Cassie, it remains great to see a screen where the vertiginous
first feeling of seeing it peppered with posts called 'poets and madmen'
is replaced by admiration for the continued sensitive and nuanced
discussion, your point about halos and angels and connections, in
combination with Mark Weiss's point about diagnosis being like
unpacking a medieval fragment has me decide to send the text
below which I wrote but held back some days ago.
Manics can do amazing things. Story:
Young and totally deluded (more off the planet than at any time in my life)
from quite other prior stress, I reacted to my best friends crisis and after
weeping for a bit at the doors of the mental hospital where she'd been
committed, started the process of getting her out.

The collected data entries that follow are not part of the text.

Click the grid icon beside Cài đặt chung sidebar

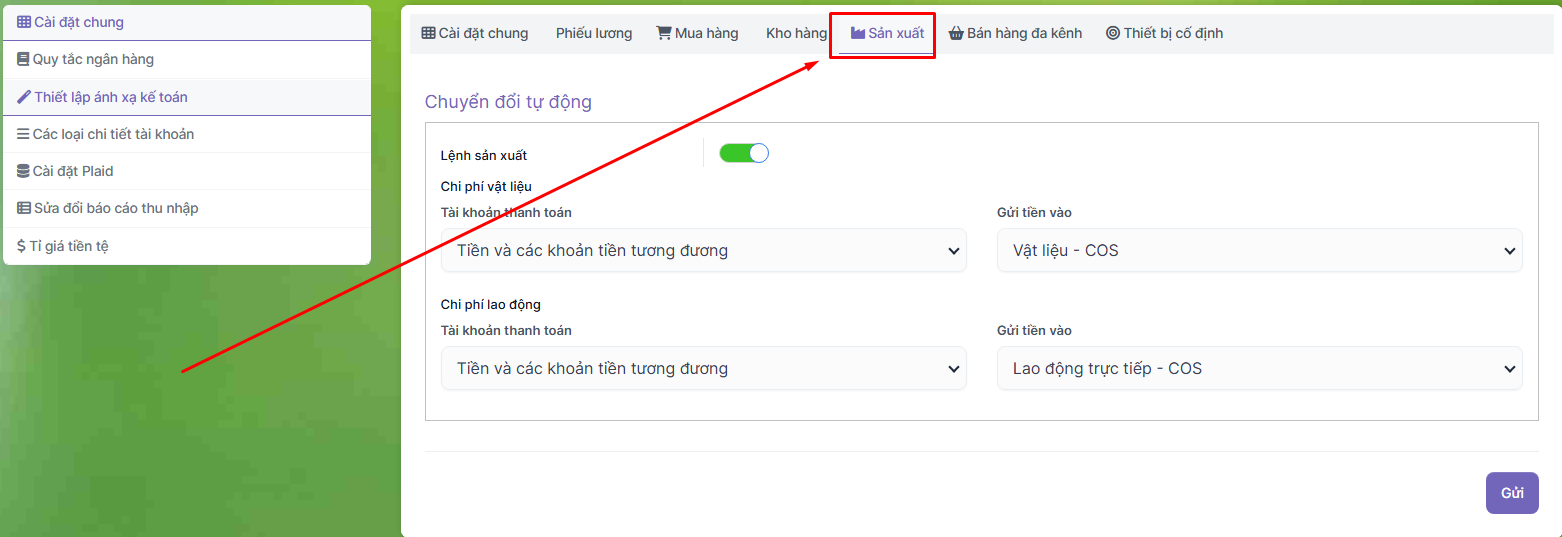coord(24,22)
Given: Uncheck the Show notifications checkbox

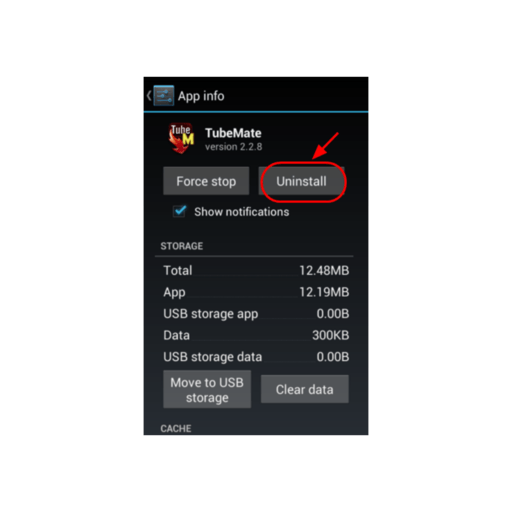Looking at the screenshot, I should (179, 211).
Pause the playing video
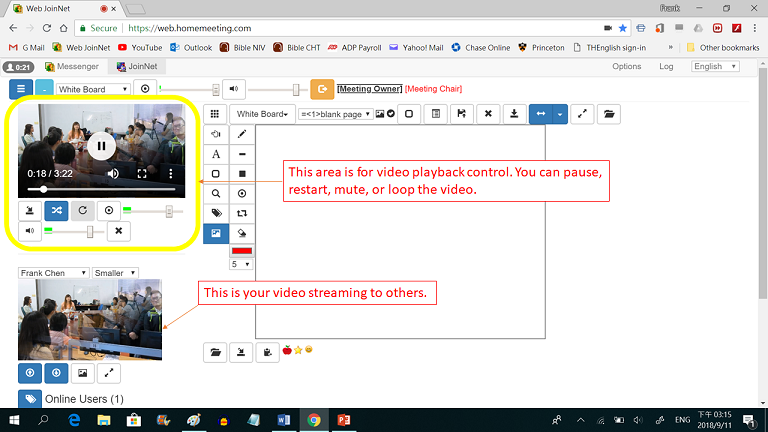This screenshot has height=432, width=768. [101, 145]
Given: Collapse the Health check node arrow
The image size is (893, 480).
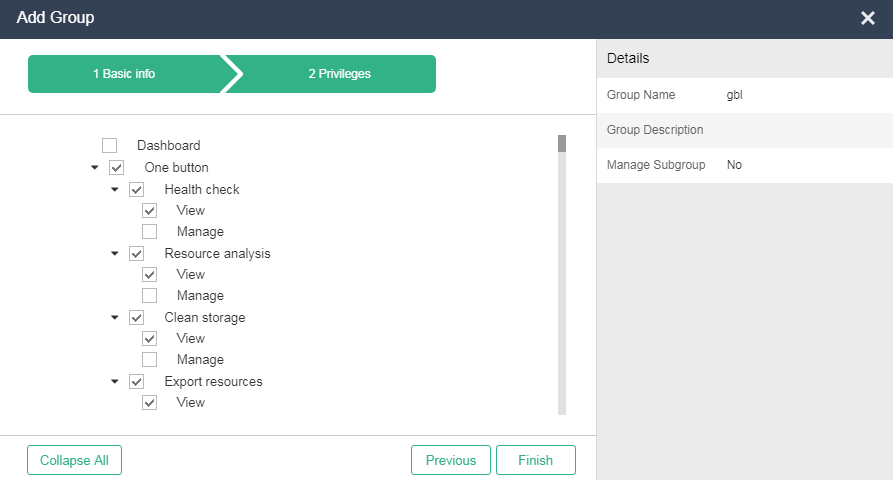Looking at the screenshot, I should (114, 189).
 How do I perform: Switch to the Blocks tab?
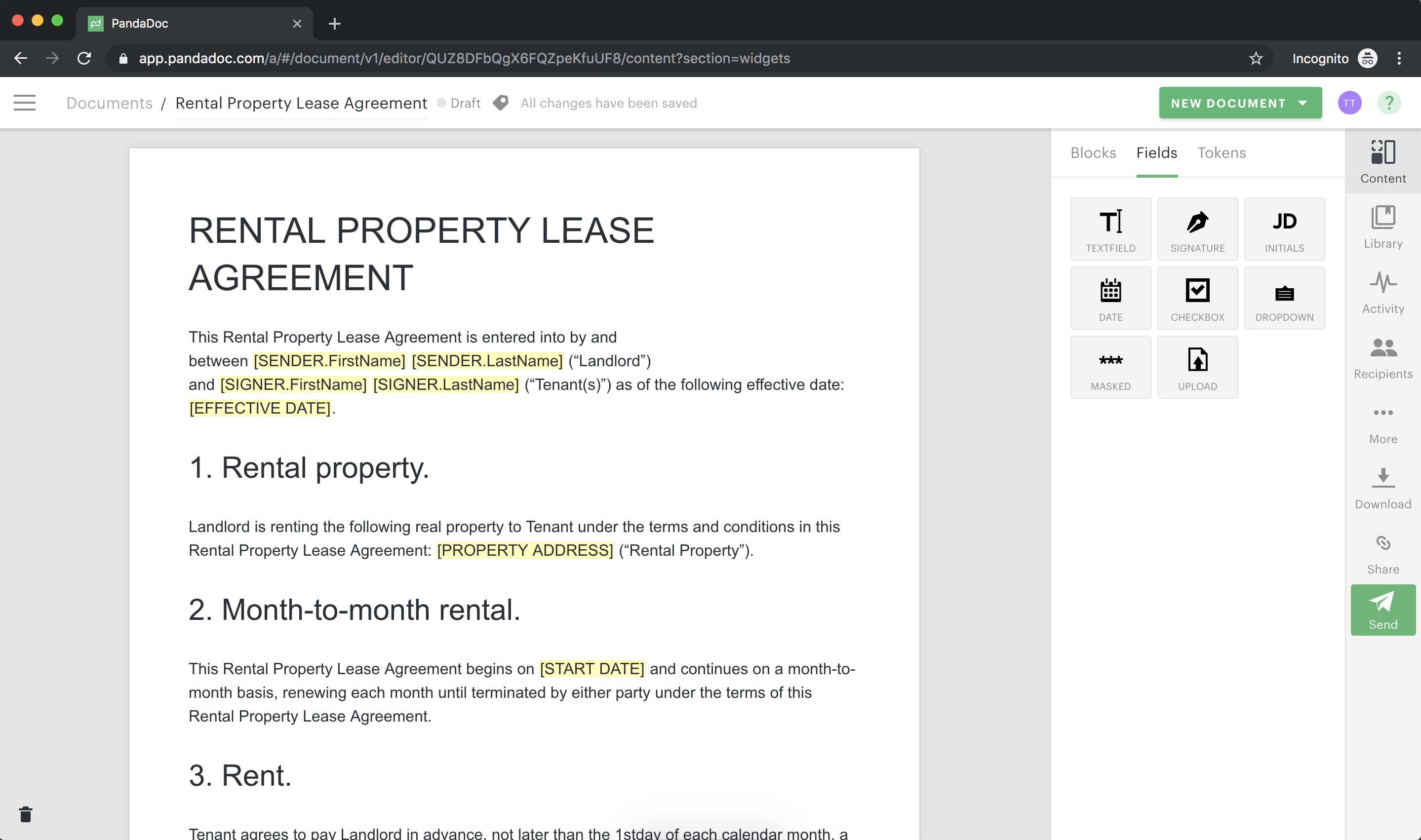(x=1094, y=153)
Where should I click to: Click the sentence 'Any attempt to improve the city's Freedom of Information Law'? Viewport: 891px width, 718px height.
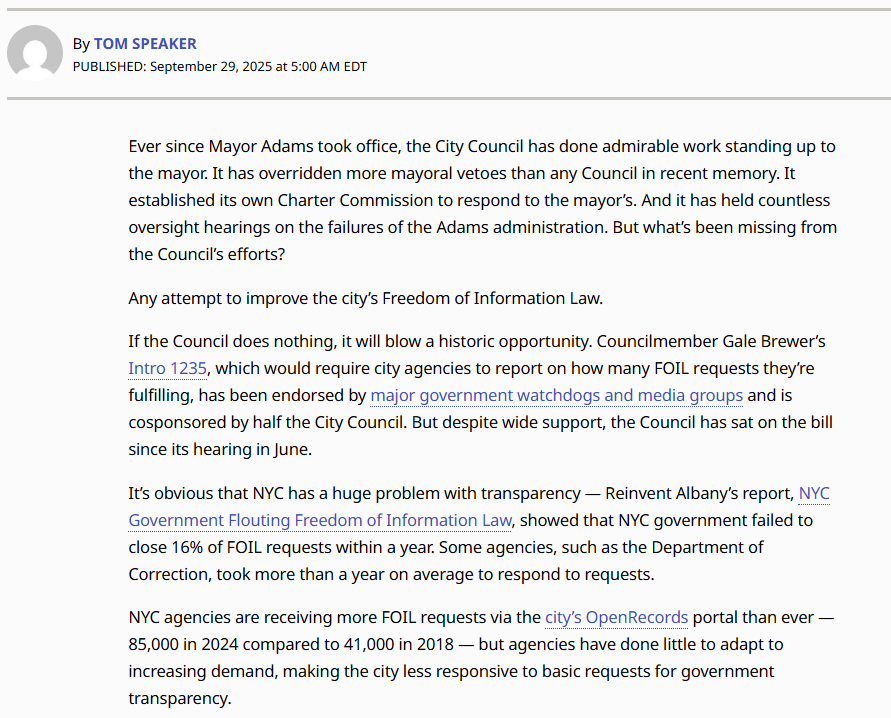pos(364,298)

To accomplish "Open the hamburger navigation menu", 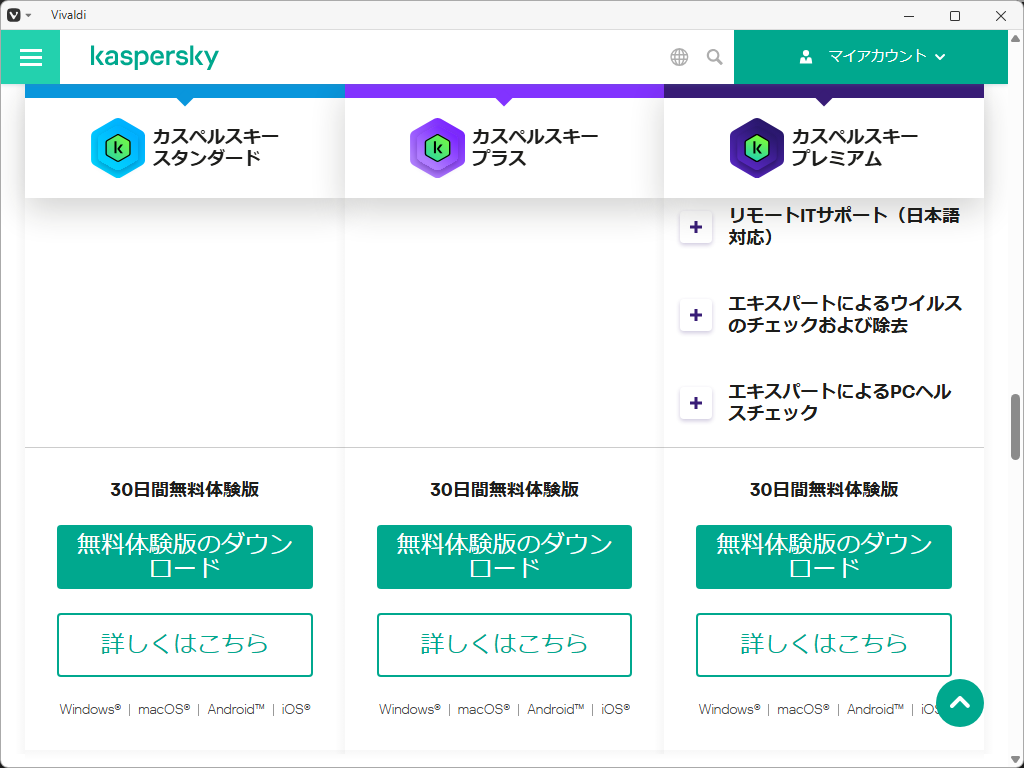I will tap(30, 57).
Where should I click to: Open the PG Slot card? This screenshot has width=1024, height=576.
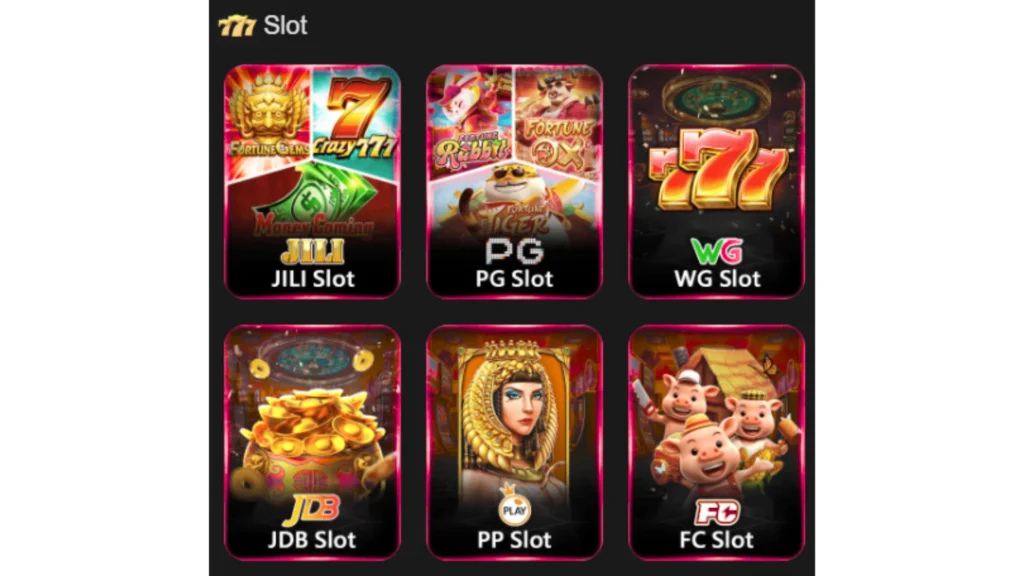[514, 182]
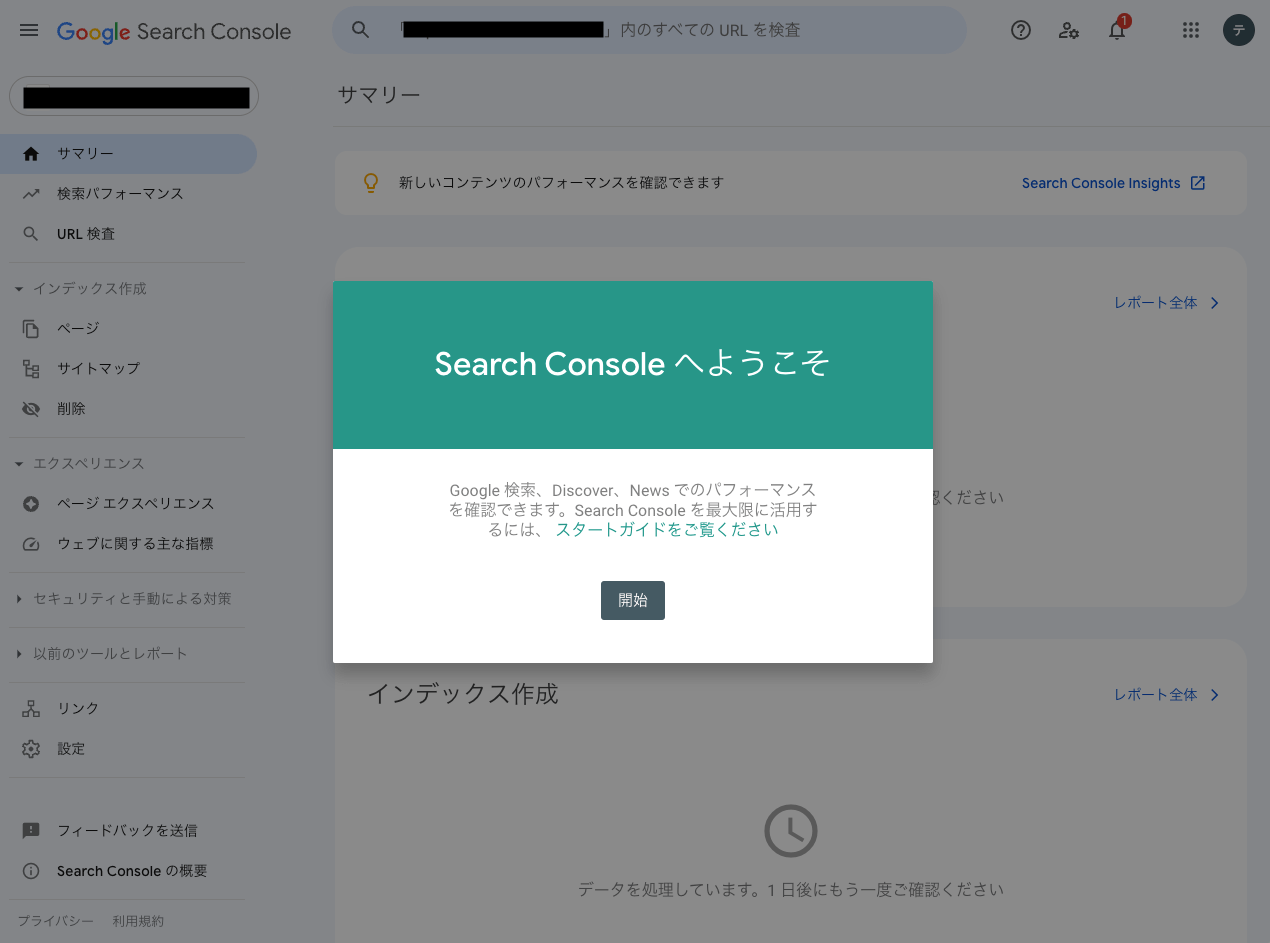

It's relevant to note she often worked as a model. She was locked up:
the only lock on the exit, male psychotics numerous on the ward
(harassment incidents every few hours). Her girlfriends and I decided
to go on with the hearing to secure her release even though
her divorced parents couldn't attend, partly as neither lived locally and
also as both were just too upset... Despite me being very gone and
by that stage obviously so to closer friends... even though she as a
trained actor could have performed more helpfully (and I mean
that well)... On the day, it was almost certainly the respectable books
industry witness to the mental health review board, offering
quiet job in a bookshop (with a little help from a girlfriend's evidence)
that got her out... Talked like the suit I was wearing
and smiled gravely as they discharged her into my care.
It's not as good to have that success with bank managers, however.